Petition zur Pestizidkontrolle im Bundestag

© Deutscher Bundestag/Ute Grabowsky/ photothek.net
Imkermeister Thomas Radetzki stellte vergangenen Montag seine Petition für strengere Regulierungen bei der Zulassung von Pestiziden im Bundestag vor. Ermöglicht wurde dies durch die Unterschriften von über 72.000 Menschen, die im Frühjahr 2019 an der Petition teilnahmen. Angesichts des dramatischen Insektensterbens rief Thomas Radetzki bei seiner Anhörung die Bundesregierung zum Handeln auf: Es werden nach wie vor Pestizide zugelassen, ohne dass diese umfassend hinsichtlich ihres Risikos für bestäubende Insekten untersucht werden. Wie es Thomas Radetzki bei seiner Anhörung erging und wie sich die Bundesregierung positionierte, erzählt er uns im Interview:
Herr Radetzki auf welche Inhalte sind Sie bei Ihrer Anhörung im Bundestag eingegangen?
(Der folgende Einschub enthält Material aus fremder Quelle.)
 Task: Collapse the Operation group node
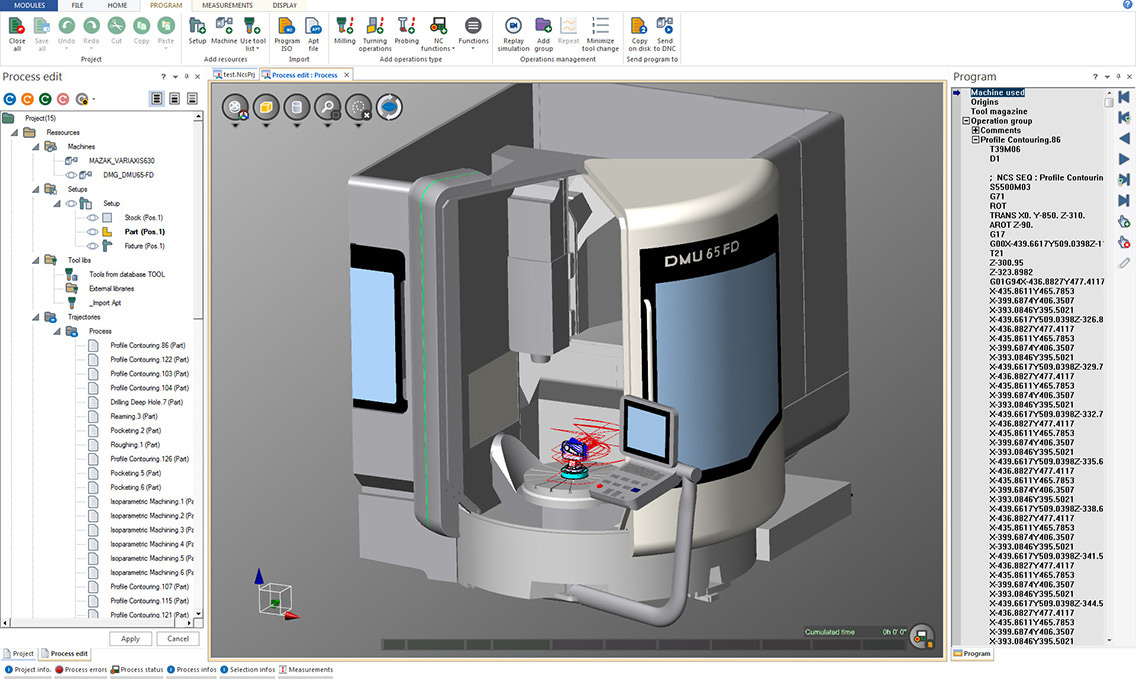pos(966,121)
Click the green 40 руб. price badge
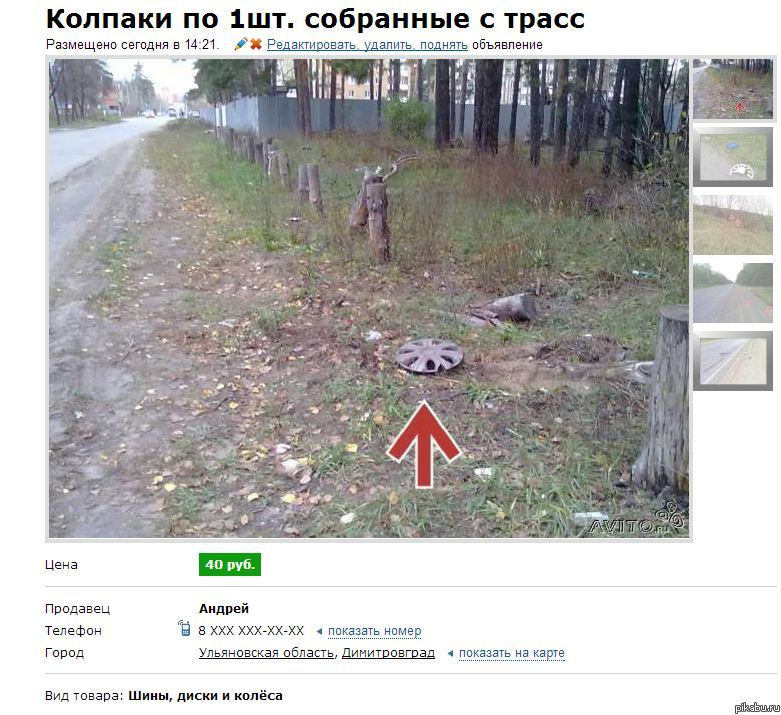The height and width of the screenshot is (715, 781). (x=230, y=565)
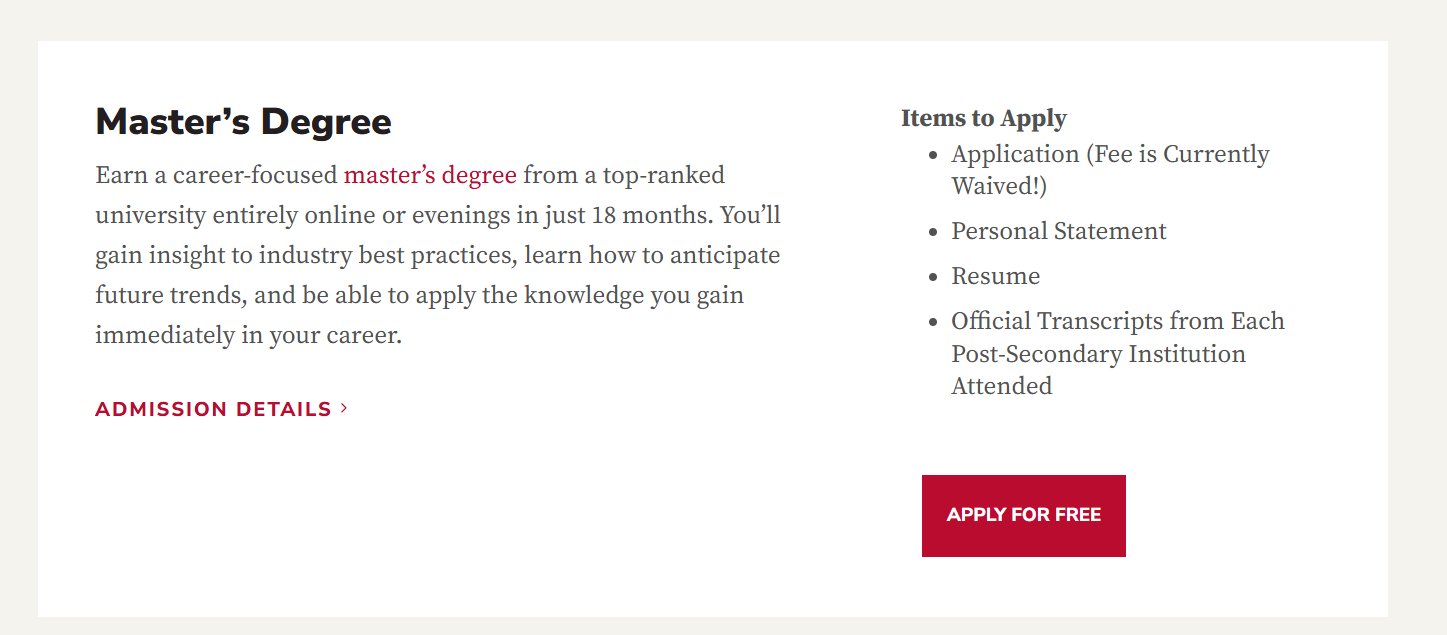This screenshot has height=635, width=1447.
Task: Click the bullet beside Official Transcripts item
Action: 933,321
Radetzki: Ich habe die Abgeordneten daran erinnert, dass der Weltbiodiversitätsrat schon 2016 festgestellt hat, dass „besonders die Anwendung von Pestiziden eine der Hauptursachen für die Gefährdung der Blütenbestäuber darstellt“. Dennoch bestehen bis heute erhebliche Defizite bei der staatlichen Pestizidkontrolle. Stattdessen wird die zwingend notwendige europäische Bienenschutz-Leitlinie »Bee Guidance« seit 6 Jahren verschleppt und soll nun mit Zustimmung der Bundesregierung noch weiter abgeschwächt werden. Risiken für Wildbienen und Hummeln sollen nicht mehr untersucht und krankmachende „subletale“ Effekte von Pestiziden völlig außer Acht gelassen werden. Aufgrund der jetzigen Zulassungspraxis kommen für verbotene Pestizide neue, zum Teil noch deutlich problematischere Wirkstoffe auf den Markt. Diesen unerträglichen Zustand habe ich in aller Klarheit geschildert. Mein Appell an die Abgeordneten: »Bitte sorgen Sie dafür, dass tatsächlich vom Acker kommt, was Biene, Mensch und Natur schadet«.
Wie haben die Abgeordneten reagiert?
Radetzki: Ich denke, die existentielle Gefahr des Insektensterbens haben die Abgeordneten mittlerweile erkannt. Weitgehende Einigkeit herrschte auch darüber, dass Pestizide einen maßgeblichen Anteil am stillen Sterben der Insekten haben. So sagte zum Beispiel der Staatssekretär des Bundesumweltministeriums (BMU), Florian Pronold (SPD): "Es ist nicht zu bestreiten, dass Pflanzenschutzmittel erhebliche negative Effekte haben." Er räumte auch ein, dass unsere Forderungen sachgemäß sind und diese gewichtige Probleme ansprechen, die bisher ungelöst sind. Auch die Oppositionsparteien haben sich weitgehend unterstützend gezeigt. Insofern habe ich allen Grund zu hoffen, dass der Petitionsausschuss zugunsten unserer Petition entscheiden wird.
Wie hat sich die Bundesregierung geäußert und positioniert?
Radetzki: Die Anhörung hat deutlich gemacht, dass ein offener Streit innerhalb der Bundesregierung beim Thema Insektenschutz herrscht. Während vonseiten des BMU vor allem unterstützende Wortmeldungen zu unseren Forderungen kamen, waren von den Vertretern des Landwirtschaftsministeriums (BMEL) abwiegelnde Statements zu hören. Die Bundesregierung tue schon ganz viel für die Insekten und man arbeite weiter an Verbesserungen. Aber auch sie mussten zugeben, dass viele der Probleme, die ich mit der Petition anspreche, ungelöst sind. Ein Beispiel ist die mangelnde Untersuchung von sogenannten Cocktaileffekten, die bei der Mischung mehrerer Pestizide zu einer Potenzierung der Giftigkeit führen können.
Wie geht es weiter?
Radetzki: Der Petitionsausschuss wird nun darüber entscheiden, ob er sich hinter die Forderungen der Petition stellt, und eine entsprechende Empfehlung an den Deutschen Bundestag geben. Entscheidet auch das Parlament zugunsten einer Unterstützung der Petition, wird es einen entsprechenden Beschluss mit Empfehlungen an die Bundesregierung übermitteln. So oder so haben wir gemeinsam mit der Petition Pestizidkontrolle unser Anliegen stark in den gesellschaftlichen und medialen Diskurs eingebracht und den Anstoß für eine Befassung des Parlaments mit dem Thema gegeben. Dafür danke ich allen Unterstützer*innen ganz herzlich! Ich denke, dass die Petition Pestizidkontrolle ein wichtiger Baustein auf dem Weg hin zu einer pestizidfreien Landwirtschaft ist.